11. The computer system of claim 9 further comprising:

program instructions to send the first bio-signal and predicted latent bio-signal to a centralized database for continuous training of the personalized probabilistic clustering model.

12. The computer system of claim 9 wherein, the probabilistic clustering model is trained with historical data.

13. The computer system of claim 8 wherein, the electronic device of the user is a smart phone or smart watch.

14. The computer system of claim 8 wherein, the first bio-signal of a user is at least one of the following, heart rate, cardiac cycle, respiration rate, and peripheral oxygen saturation.

15. A computer program product for predicting a latent bio-signal from a bio-signal measured with a consumer grade health device, the computer program product comprising one or more computer readable storage media and program instructions sorted on the one or more computer readable storage media, the program instructions including instructions to:

receive a first bio-signal of an individual;

analyze the first bio-signal;

predict a latent bio-signal based on the analysis of the first bio-signal; and

send the latent bio-signal to an electronic device.

16. The computer program product of claim 15, wherein the prediction of the analysis of the first bio-signal is based on a personalized probabilistic clustering model.

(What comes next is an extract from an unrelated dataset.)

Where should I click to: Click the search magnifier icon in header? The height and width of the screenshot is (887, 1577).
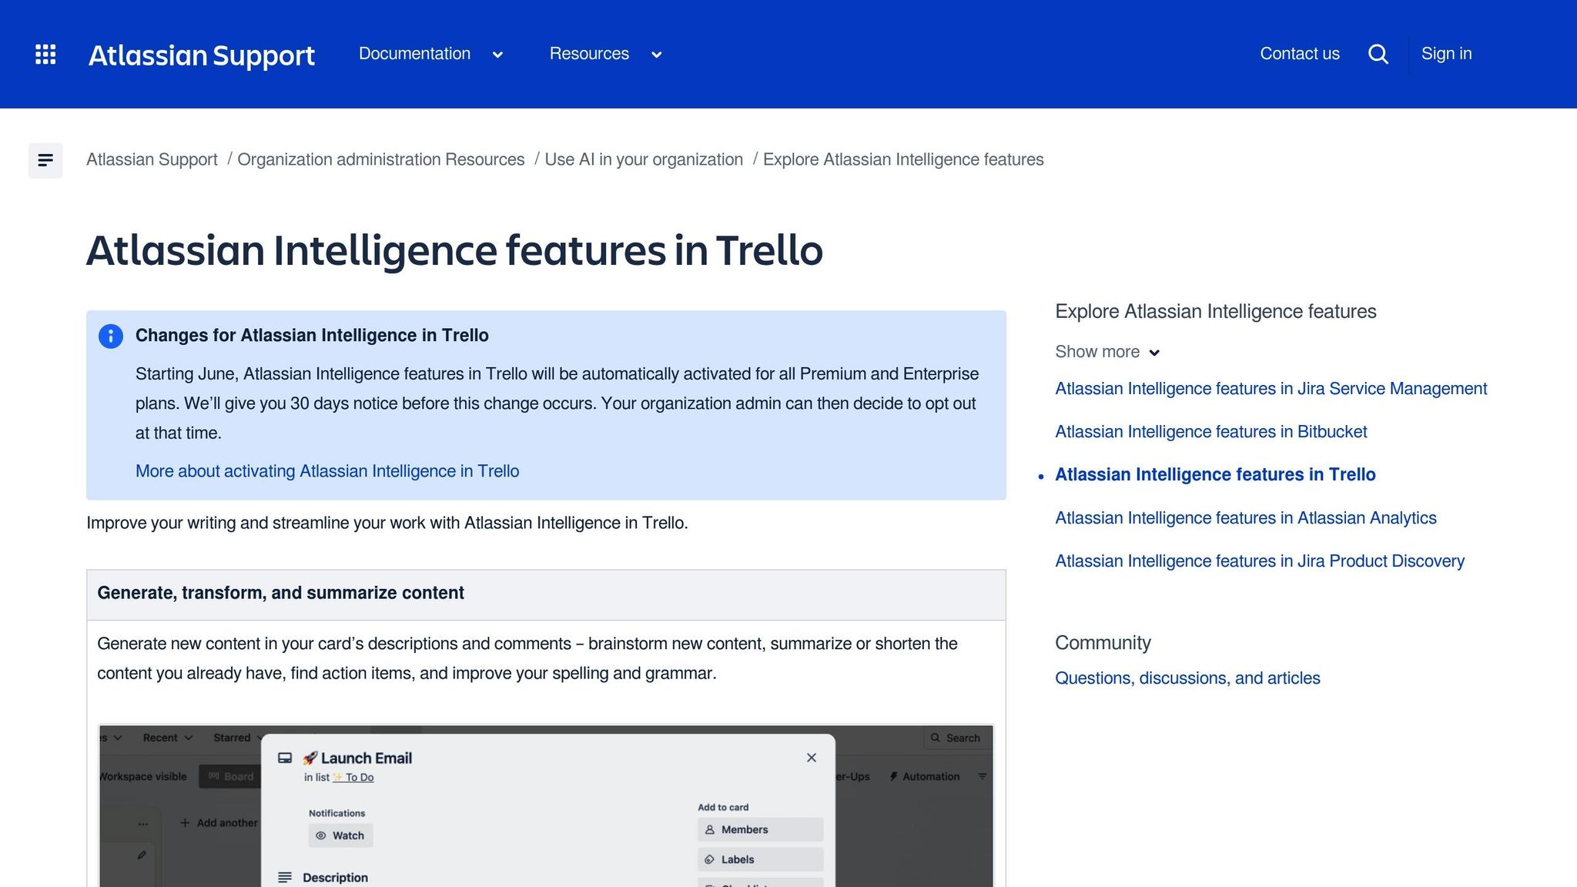(1378, 54)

17. The computer program product of claim 16, further comprising instructions to receive the individual's health data.

18. The computer program product of claim 17 further comprising instructions to send the first bio-signal and predicted latent bio-signal to a centralized database for continuous training of the personalized probabilistic clustering model.

19. The computer program product of claim 16 wherein, the probabilistic clustering model is trained with historical data.

20. The computer program product of claim 15 wherein, the electronic device of the user is a smart phone or smart watch.